Three times an evening, Sinatra ... steps into the baby spotlight that splashes on to the dance floor. In a come-hither, breathless voice, he then sings such songs as 'You'd Be So Nice to Come Home To', 'That Old Black Magic', 'She's Funny That Way', and 'Embraceable You'. As he whispers the lyrics, he fondles his wedding ring and his eyes grow misty. A hush hangs over the tables, and in the eyes of the women present there is soft contentment. The lights go up and Sinatra bows, slouches across the floor and is swallowed up by the shadows.
— George Frazier, Life magazine, May 3, 1943

In 1943 Frank Sinatra's managers tried, unsuccessfully, to book him into the Copacabana, which was then "the hottest of the hot" of Manhattan's nightclubs. They settled for a three-week engagement at the Riobamba, which was experiencing serious financial trouble. Sinatra was offered $750 a week. The singer did not receive top billing; he was advertised as an "extra added attraction" under monologist Walter O'Keefe, singer-comedian Sheila Barrett, a dance troupe, and a choir. Though Sinatra was unnerved by the small size of the performance area and was gripped with stage fright, he leaned against the piano and began singing. According to columnist Earl Wilson, who was present, "Frank was in a dinner jacket and he was wearing a wedding band. He had a small curl that fell almost over his right eye. With trembling lips – I don't know how he made them tremble, but I saw it – he sang 'She's Funny That Way' and 'Night and Day' and succeeded in bringing down the house".

Before the week was out, Sinatra was attracting standing-room-only audiences even for his 2:30 am show, and Barrett had been demoted to second-billing under Sinatra and had quit. When O'Keefe announced that he was quitting, too, he told his last audience, "When I came to this place, I was the star and a kid named Sinatra, one of the acts. Then suddenly a steamroller came along and knocked me flat. Ladies and gentlemen, I give you the rightful star – Frank Sinatra". The club increased Sinatra's pay to $1,000 and then $1,500, and he performed for a total of ten weeks, becoming "one of the biggest draws in any New York club". The gig served to prove Sinatra's appeal to more mature audiences than his "bobby soxer" fan base, while autograph seekers thronged outside on the sidewalk.

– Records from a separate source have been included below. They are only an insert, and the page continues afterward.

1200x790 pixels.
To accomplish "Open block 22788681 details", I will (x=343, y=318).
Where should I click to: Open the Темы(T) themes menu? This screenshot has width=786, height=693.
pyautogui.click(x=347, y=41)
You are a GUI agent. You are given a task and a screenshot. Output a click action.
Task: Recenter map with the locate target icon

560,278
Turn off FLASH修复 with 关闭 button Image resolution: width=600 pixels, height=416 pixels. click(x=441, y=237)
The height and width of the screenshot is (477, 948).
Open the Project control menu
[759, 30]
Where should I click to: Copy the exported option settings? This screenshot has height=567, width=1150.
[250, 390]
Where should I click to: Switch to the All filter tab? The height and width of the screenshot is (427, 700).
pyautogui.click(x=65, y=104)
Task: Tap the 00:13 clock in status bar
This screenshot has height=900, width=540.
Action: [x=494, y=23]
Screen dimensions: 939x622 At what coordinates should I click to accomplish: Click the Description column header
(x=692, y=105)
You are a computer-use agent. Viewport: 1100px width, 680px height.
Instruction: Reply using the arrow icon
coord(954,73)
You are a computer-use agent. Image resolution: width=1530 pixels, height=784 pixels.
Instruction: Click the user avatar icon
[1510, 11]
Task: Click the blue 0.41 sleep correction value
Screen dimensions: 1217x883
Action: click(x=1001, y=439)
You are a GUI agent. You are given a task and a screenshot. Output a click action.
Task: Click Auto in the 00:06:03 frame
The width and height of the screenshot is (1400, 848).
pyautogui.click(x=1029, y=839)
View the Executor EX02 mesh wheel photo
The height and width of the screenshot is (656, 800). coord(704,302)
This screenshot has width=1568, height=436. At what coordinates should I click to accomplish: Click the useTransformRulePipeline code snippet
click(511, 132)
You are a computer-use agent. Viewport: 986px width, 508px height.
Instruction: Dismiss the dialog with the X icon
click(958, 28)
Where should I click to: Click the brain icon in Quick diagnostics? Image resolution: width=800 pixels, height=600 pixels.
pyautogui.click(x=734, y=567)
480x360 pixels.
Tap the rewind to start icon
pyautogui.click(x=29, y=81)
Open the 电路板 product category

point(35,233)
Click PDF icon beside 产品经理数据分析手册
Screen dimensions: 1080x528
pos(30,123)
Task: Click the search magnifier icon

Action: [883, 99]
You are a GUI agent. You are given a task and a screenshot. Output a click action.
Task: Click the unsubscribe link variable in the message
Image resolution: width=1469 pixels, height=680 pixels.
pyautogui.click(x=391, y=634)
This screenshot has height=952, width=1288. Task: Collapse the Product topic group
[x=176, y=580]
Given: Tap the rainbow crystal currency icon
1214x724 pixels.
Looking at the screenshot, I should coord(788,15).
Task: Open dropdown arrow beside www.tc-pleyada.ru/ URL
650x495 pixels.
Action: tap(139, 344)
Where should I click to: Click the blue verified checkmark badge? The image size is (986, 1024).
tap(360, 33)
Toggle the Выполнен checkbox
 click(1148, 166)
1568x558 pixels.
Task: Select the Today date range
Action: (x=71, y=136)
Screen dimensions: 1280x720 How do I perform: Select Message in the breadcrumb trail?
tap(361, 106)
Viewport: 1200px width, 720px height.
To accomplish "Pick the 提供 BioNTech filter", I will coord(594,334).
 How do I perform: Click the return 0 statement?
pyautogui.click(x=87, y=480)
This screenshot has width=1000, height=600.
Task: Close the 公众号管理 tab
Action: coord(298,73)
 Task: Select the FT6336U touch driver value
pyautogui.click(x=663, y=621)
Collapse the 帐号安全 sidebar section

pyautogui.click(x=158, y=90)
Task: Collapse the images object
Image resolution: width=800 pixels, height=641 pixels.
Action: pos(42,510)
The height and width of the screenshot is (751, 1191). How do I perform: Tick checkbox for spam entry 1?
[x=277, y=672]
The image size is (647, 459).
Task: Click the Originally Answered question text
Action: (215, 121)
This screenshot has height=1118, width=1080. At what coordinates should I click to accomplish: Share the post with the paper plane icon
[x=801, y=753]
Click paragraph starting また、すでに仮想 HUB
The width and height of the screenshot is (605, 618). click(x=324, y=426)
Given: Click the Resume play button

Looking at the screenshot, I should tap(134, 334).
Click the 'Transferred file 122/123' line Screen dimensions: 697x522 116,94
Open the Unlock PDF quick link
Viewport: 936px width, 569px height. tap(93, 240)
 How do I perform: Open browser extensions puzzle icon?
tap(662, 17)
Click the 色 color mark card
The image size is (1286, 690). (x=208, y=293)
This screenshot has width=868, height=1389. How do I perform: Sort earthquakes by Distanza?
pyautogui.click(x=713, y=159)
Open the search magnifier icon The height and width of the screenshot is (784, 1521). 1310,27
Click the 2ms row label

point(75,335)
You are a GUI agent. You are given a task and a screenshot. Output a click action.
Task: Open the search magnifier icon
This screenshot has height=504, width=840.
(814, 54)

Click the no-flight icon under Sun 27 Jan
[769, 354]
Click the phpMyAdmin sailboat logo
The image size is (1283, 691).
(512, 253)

In the wake of Sinatra's success, other clubs rushed to hire "crooners". La Martinique hired Argentine vocalist Dick Haymes, jumpstarting his career. In August 1943 the Riobamba ranked in the top three clubs in New York in Billboards fifth annual poll; the others were the Stork Club and the Latin Quarter.

== Closure ==
In spring 1944 the Riobamba was shut down by the Federal government for nonpayment of taxes, including the amusement tax, alcohol tax, withholding tax, and Social Security tax, amounting to a back claim of $24,000. The club was also reportedly delinquent in paying musicians and performers, as well as on its mortgage.

In September 1944 it was announced that the club would reopen under the lease of Harold Jacobs and Julius Yablok; in December 1944, Café Society nightclub owner Barney Josephson was said to be interested in assuming the lease. In March 1945, theatrical producer George H. Kondolf and a group of other interested parties purchased the Riobamba, but the club was not immediately opened due to a curfew issue. By 1946, the Riobamba had been replaced by the Embassy Club.

The year after Louis Buchalter was executed, his widow Betty married the former manager of the club, Arthur Jarwood, also known as Arthur Jawitz.